# Twiggs county lease on ebay



## cjbullet (Dec 7, 2005)

Found this while looking on ebay. Its a 200 acre tract in Twiggs county, GA

http://cgi.ebay.com/Hunting-Lease-D...ryZ14110QQssPageNameZWDVWQQrdZ1QQcmdZViewItem


----------



## Donkeytoe (Dec 7, 2005)

it says it has been leased to the same person for several years.....I wonder if the guy knows he might be looking for a new place to hunt next year because somebody paid top dollar on ebay - sight unseen??


----------



## BOWHUNTER! (Dec 7, 2005)

If my math is correct, that would be $8,000 for 200acres? for the buy it now price and $3,000 for the starting bid. That is   .  Say's bid per acre price.


----------



## Dudley Do-Wrong (Dec 7, 2005)

A starting price of $15/acre and a "buy it now" price of $40/acre.  I don't believe there is any lease in the entire country worth $40/acre and $15 / acre is on the high side.


----------



## 243Savage (Dec 7, 2005)

They should throw in the mineral and timber rights for that kind of money.


----------



## OFD2Truck (Dec 9, 2005)

It says "shipping is available"  How much would it be for 200acres?


----------



## SouthPaw Draw (Dec 20, 2005)

BOWHUNTER! said:
			
		

> If my math is correct, that would be $8,000 for 200acres? for the buy it now price and $3,000 for the starting bid. That is   .  Say's bid per acre price.



I guess that's why there were no bidders on it


----------



## bilgerat (Dec 21, 2005)

someone must have leased it cause the seller has pulled the "item for sale"


----------

● **Task set**
#1 Copy the lease thread word for word, starting at "## Donkeytoe (Dec" and ending at "- sight unseen??".
#2 List the usernames of everyone who posted in the lease thread.
#3 Do these statements agree with the lease thread? Answer yes or no for each, quoting the words that decide it: (a) The land is a 200-acre tract in Twiggs County, Georgia. (b) The starting price was $40 per acre. (c) The seller took the listing down.
You won't need the data that comes next.

● **Supplied material**
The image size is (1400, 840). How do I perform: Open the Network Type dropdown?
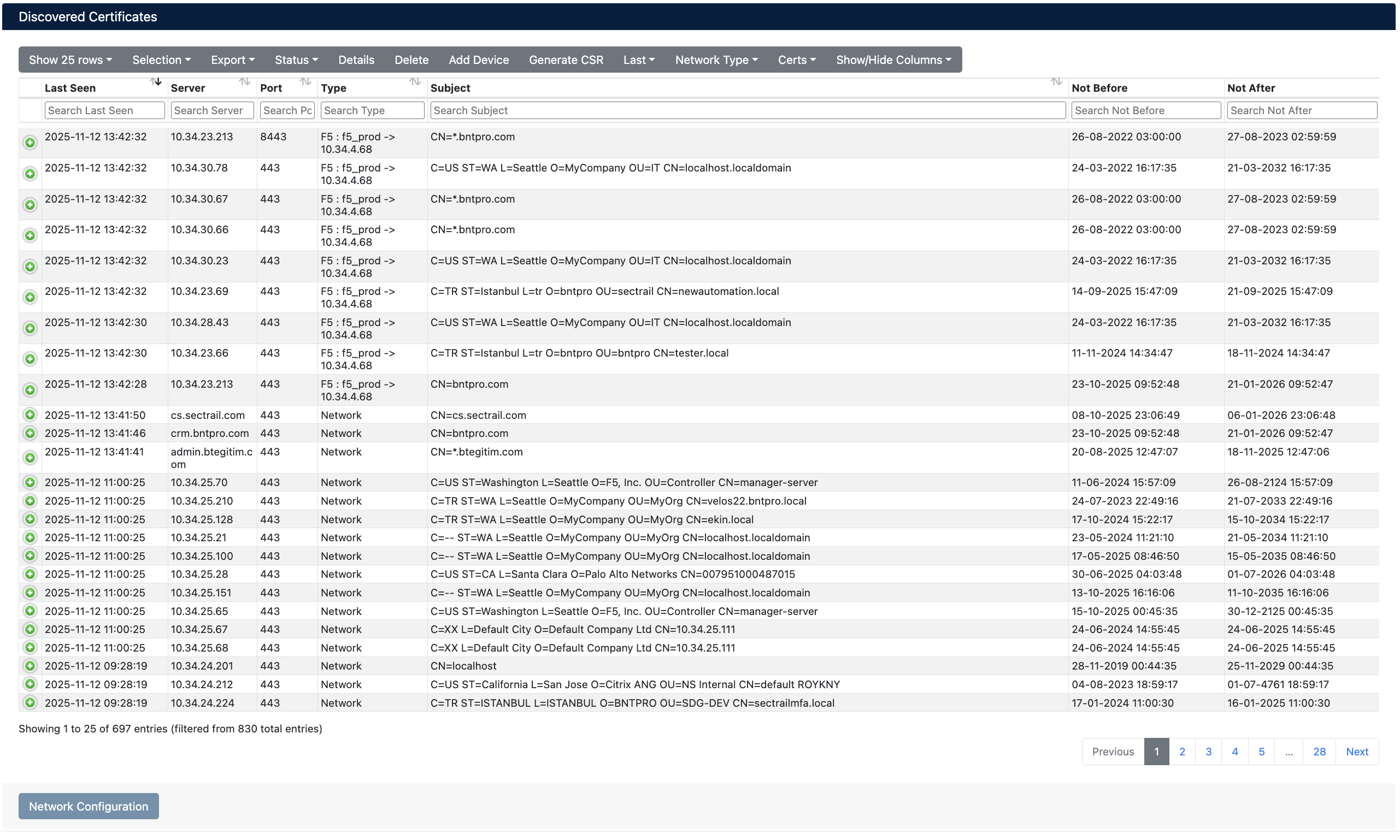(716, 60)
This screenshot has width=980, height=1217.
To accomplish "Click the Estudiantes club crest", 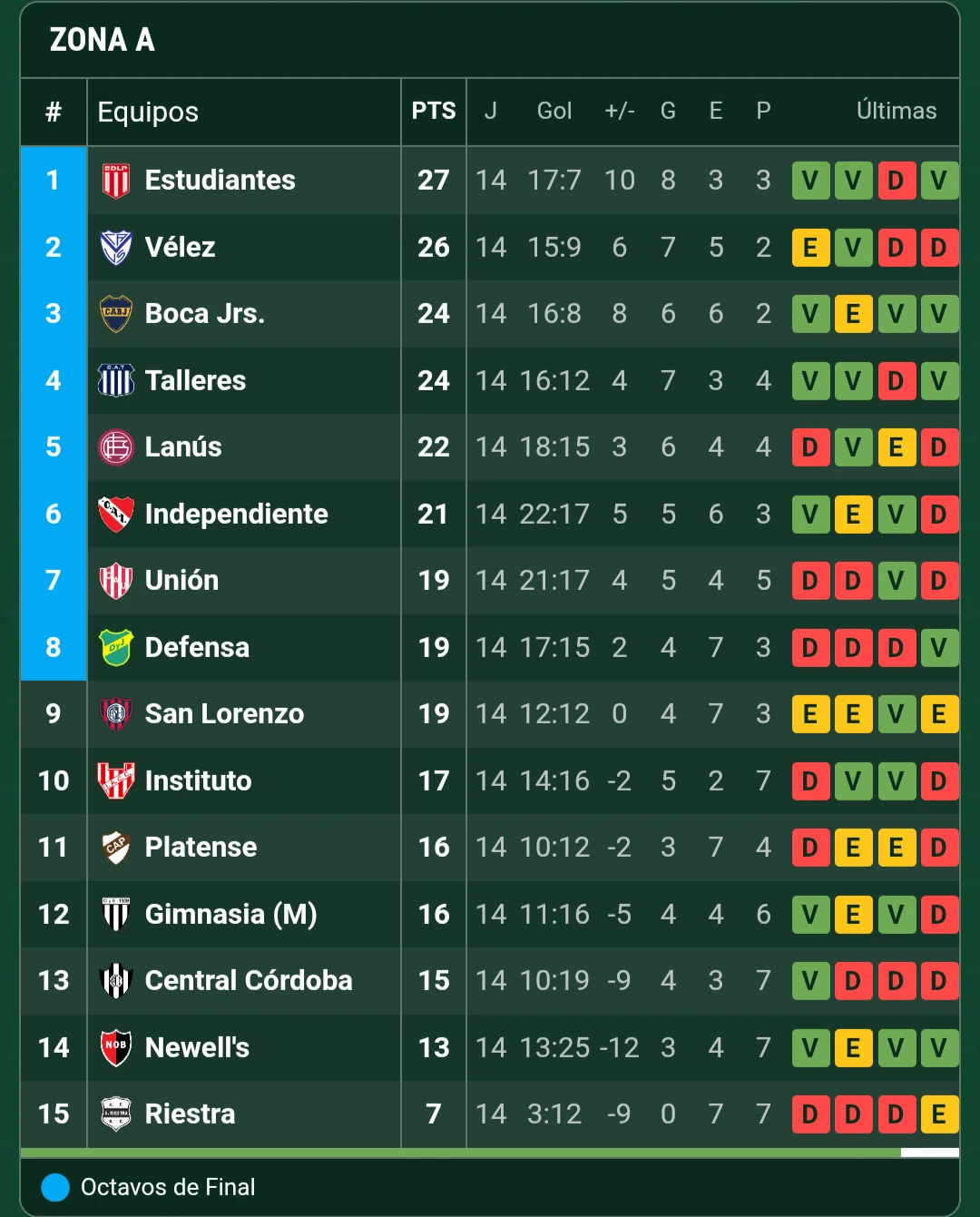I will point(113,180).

● **Results for each task**
#1
## Donkeytoe (Dec 7, 2005)

it says it has been leased to the same person for several years.....I wonder if the guy knows he might be looking for a new place to hunt next year because somebody paid top dollar on ebay - sight unseen??

#2 cjbullet, Donkeytoe, BOWHUNTER!, Dudley Do-Wrong, 243Savage, OFD2Truck, SouthPaw Draw, bilgerat

#3
(a) Yes: "Its a 200 acre tract in Twiggs county, GA"
(b) No: "A starting price of $15/acre and a "buy it now" price of $40/acre."
(c) Yes: "the seller has pulled the "item for sale""